İktidara yakın olanın üstün olduğu, ötekilerin ancak hizmetkâr olabileceği anlayış, kurumsal bir şekilde devlet politikası haline getirilerek “yasal terörizm”[1] şeklini almıştır. Yasal terörizmin, milliyetçiliğin yükseltildiği, yani devletin yeniden organize olduğu dönemlerde bu derece yükseltilmesinin sebebi ise bir anlamda hem devleti organize ederken işlenen suçların, dağıtılan çıkarların üstünün örtülmesi hem de bu organize olma haline karşı gelişen muhalefetin baskı ve güç yoluyla bastırılmaya çalışılmasıdır. Aynı zamanda, yasal terörizmin uygulanabilmesi için anayasalarca güvence altına alınan kimi haklar sağlamış olması gerekmektedir. Bunu Türkiye açısından düşüneceksek eğer, Türkiye Cumhuriyeti Devleti Anayasası’nın ilk üç maddesinde Türklüğün, Türk olmanın ve Türk ulus-devletine tâbiyetin niteliğinin belirlenmiş olmasıyla açıklanabilmektedir. Dördüncü bir madde ise bu üç maddenin kat’i suretle değiştirilemeyeceği ilkesine dayanmakta, ilk üç maddeyi bir zırh gibi korumaktadır. Dolayısıyla yasal terörizm, özellikle son yıllarda Türkiye’de sıkça tartışılan “polis devleti” veya “güvenlik konsepti” gibi kavramlarla birbirini dışlamayan, ancak yasa zırhıyla birlikte birbiriyle bağlar kurulabilecek biçimde düşünülmesi gereken bir kavramdır. Cumhurbaşkanlığı Sistemi çerçevesinde devletin yeniden organize oluşu gerçekleşirken, devletin koruyucusu görevi verilen asker-polis gibi güvenlik mekanizmalarına yaşam hakkının ihlaline varan uygulamalar yaptıkları takdirde cezasızlık zırhı verilmektedir. Bunda yargının rolü ise su götürmez bir gerçektir. Yaşam hakkının ihlaline varan uygulamalara başvuran güvenlik mekanizmaları bizzat yargı tarafından korunmaktadır. Diğer yandan yargı, güvence altına aldığı kolluk gücüne, devlete tehdit olarak gördüğü kişileri tutuklama, işkence yapma gibi haklar tanımaktadır. Bu haklar, gücünü oluşturulan yasalardan alan kişilere, yasal şiddet imkanı vermektedir. Dolayısıyla kolluk gücü denilen güvenlik unsurları, “kendini ve devleti koruma” adı altında şüpheli gördükleri kimselerin yaşam hakkını elinden alan uygulamalara başvururken, bunun sonrasında ise “cezasızlık” durumuyla birlikte bu eylemi olağanlaştırarak teşvik etme imkanı tanımaktadır. Bunu da anayasanın verdiği yetkiye dayanarak, hammaddesi Türklük olan sosyal, iktisadi ve siyasi çerçeveye uygun bir biçimde gerçekleştirmektedir. Kamu, kamusal alan ve kamuoyu buna göre şekillenmektedir.
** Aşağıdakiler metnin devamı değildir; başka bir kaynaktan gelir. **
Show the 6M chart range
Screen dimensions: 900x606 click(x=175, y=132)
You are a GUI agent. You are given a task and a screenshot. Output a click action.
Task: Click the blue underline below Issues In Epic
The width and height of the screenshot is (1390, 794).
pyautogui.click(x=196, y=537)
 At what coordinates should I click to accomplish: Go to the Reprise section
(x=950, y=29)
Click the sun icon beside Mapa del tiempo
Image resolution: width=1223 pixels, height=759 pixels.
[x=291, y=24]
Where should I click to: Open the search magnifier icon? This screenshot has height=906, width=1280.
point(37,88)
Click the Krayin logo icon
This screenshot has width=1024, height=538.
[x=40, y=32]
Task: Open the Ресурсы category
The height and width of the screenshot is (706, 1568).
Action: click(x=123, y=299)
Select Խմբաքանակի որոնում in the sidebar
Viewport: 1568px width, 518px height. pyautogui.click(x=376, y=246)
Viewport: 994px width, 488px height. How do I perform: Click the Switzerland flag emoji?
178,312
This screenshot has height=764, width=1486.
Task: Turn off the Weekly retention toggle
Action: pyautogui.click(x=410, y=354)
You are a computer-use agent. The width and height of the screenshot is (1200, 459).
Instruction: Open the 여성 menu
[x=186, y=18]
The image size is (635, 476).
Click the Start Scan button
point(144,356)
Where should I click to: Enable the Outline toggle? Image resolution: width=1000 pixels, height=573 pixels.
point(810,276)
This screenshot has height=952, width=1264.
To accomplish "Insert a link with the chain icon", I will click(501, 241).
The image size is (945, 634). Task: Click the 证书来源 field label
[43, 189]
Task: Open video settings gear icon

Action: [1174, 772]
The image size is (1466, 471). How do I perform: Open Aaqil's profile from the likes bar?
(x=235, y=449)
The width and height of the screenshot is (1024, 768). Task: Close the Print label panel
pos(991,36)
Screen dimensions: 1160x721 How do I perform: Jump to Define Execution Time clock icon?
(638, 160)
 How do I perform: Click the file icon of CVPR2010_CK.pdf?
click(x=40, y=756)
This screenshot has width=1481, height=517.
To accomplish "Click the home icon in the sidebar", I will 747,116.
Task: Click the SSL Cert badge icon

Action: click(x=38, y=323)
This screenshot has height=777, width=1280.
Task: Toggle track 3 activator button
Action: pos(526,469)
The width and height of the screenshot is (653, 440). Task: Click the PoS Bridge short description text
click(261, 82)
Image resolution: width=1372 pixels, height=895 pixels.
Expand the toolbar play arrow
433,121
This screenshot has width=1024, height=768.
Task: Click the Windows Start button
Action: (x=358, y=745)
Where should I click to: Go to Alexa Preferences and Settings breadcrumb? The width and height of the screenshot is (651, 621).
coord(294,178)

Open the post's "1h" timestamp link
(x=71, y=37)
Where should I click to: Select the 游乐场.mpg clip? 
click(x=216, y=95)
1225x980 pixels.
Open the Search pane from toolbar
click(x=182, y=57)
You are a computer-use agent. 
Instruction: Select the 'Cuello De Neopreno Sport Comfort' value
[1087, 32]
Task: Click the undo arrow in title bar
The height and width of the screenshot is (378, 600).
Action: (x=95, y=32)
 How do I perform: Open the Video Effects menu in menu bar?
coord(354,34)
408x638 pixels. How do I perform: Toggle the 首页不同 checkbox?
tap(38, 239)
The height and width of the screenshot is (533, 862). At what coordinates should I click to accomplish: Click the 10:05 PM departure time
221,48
Devlet bunu uygularken, kendisine karşı gelişebilecek muhalefeti güç ve baskı yoluyla, yani psikolojik şiddet boyutuyla da baskı altına almaktadır. Yasal bir biçimde güvence altına alınan şiddet, kendisine karşı gelişebilecek muhalefetin herhangi bir biçimde organize olma halini yürüten zümreye karşı bir tehdit geliştirme ihtimali olanın sindirilmesini amaçlamaktadır. Bir anlamda, devleti yeniden organize eden zümrenin önündeki engelleri kaldırır ve açtığı alanda “birlik ve beraberliği sağlayanın” herhangi bir zorlukla karşılaşmadan ilerlemesini yine devletin zor ve yargı aygıtlarıyla güvence altına almaktadır.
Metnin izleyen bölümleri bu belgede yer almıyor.